My father’s playing was the backdrop for my life at home.  It wove its way through my sleep, through my play, through my snacks and my TV watching, through my homework, through Scrabble and Parcheesi nights, and through my own practicing when I began clarinet lessons.  When he wasn’t practicing, he was often listening and I developed a love for chamber music, orchestral music, choral music, and ballet: Tchaikovsky, Dvořák, Brahms, Copeland, Ravel and Fauré.  When I played well enough, we played chamber music together.  He found a cellist on campus and we played a Beethoven piano trio, performing at Susquehanna and then at our church.  Together we played the Mozart Clarinet Concerto, both Brahms clarinet concertos and other pieces written for clarinet and piano by Hindemith, Poulenc and Weber.  It was wonderful time together and did a lot for my understanding of when music was good and when it was just ok.  Music was just fun too.  When the Deibler children turned 21 we were each led to the living room with great ceremony for a rite of passage.  My dad would play us a recording of x-rated Elizabethan madrigals, which, now that we were “adults”, we were old enough to hear, and all four of us remember laughing till we cried at Florence Foster Jenkins murdering operatic arias with her indomitable accompanist, Cosmo McMoon. When I was looking at colleges, I only visited one—Oberlin College.  With a world-class conservatory staging up to 3 recitals in one day, a creative writing department, and an Artist Series that featured the Cleveland Orchestra, Itzakh Perlman, The Chicago Symphony, Emanuel Ax, and YoYo Ma, among others, I was sold.  And even though I wasn’t living at home anymore, the music was integral to my life.  Even now, listening to James Taylor, Simon & Garfunkel, Brahms’ 3rd Symphony, Earth, Wind and Fire, The 5th Dimension, and especially Judy Collins takes me right back to Oberlin.  I developed my own tastes, but couldn’t wait to go back home, to talk to Daddy about what and who I had heard.

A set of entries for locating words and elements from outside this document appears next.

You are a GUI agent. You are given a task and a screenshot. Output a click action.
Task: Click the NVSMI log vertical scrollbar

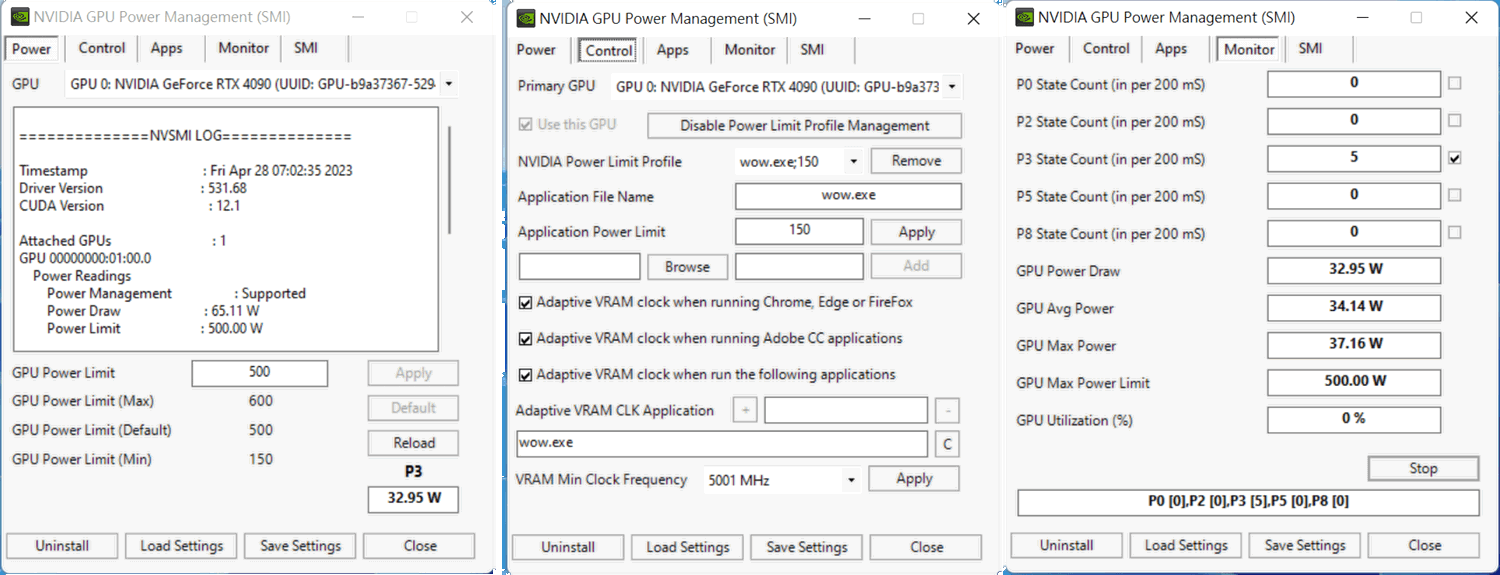click(450, 180)
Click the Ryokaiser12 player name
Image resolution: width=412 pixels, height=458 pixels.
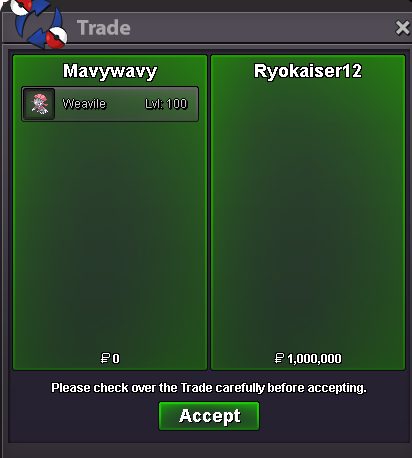tap(308, 71)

We four children were all indoctrinated early on that technical perfection, while perhaps impressive, is a dull performance indeed without feeling and expression.  You have to make the music sing to make it exciting.  Some of my favorite recordings are of Artur Rubinstein playing Chopin.  There are wrong notes, but I like that.  There is without any doubt a human being playing that piano in spectacular heart stopping fashion.  Thanks to my years of listening to music of all kinds, and the guidance of my father, I know in my gut when I’m hearing good playing, be it a piano, a chamber group, an orchestra, or a choir.  My heart pounds, I’m on the edge of my seat, I’m lifted along on a wave that escapes the walls of the concert hall.

In the past five years my dad hasn’t performed as frequently, and busy schedules have sometimes prevented me from hearing every recital.  Two weeks ago, however, I went to hear my 80-year old father play a recital of piano four hand music with his former student, now friend and colleague, Robert Snyder.  My dad and Bob have been playing together for 40 years, and it shows.  It was his first performance following mitral valve repair and triple bypass heart surgery in August.  Although unspoken, this brush with mortality has reminded us that there probably are not unlimited chances to hear him play anymore—something that I think we had all fancifully believed true up until August 17th.  Now every recital is a jewel.  One more opportunity to hear the music inextricably entwined with our lives and our hearts.

We are all there on that Sunday afternoon—me, my sisters, my brother, and of course my mother.  Like a page from the past, my father walks out to applause and a wave of family love.  He sits down at the piano and my heart begins to pound.  He puts his fingers on the keyboard and plays, and we hear that it’s all still there.  The notes, of course, but more importantly, the expression, the musicality, the feeling, and the intellectual understanding of what the composer intended. This playing is exciting, and after 70 years of dedication to the piano, to his students, to his family, to his art, my father is still the consummate musician.  I feel myself lifted along on this beloved familiar wave.  For 50 years, this has been the accompaniment for my life.  It will be there as long as I live.  And it is beautiful.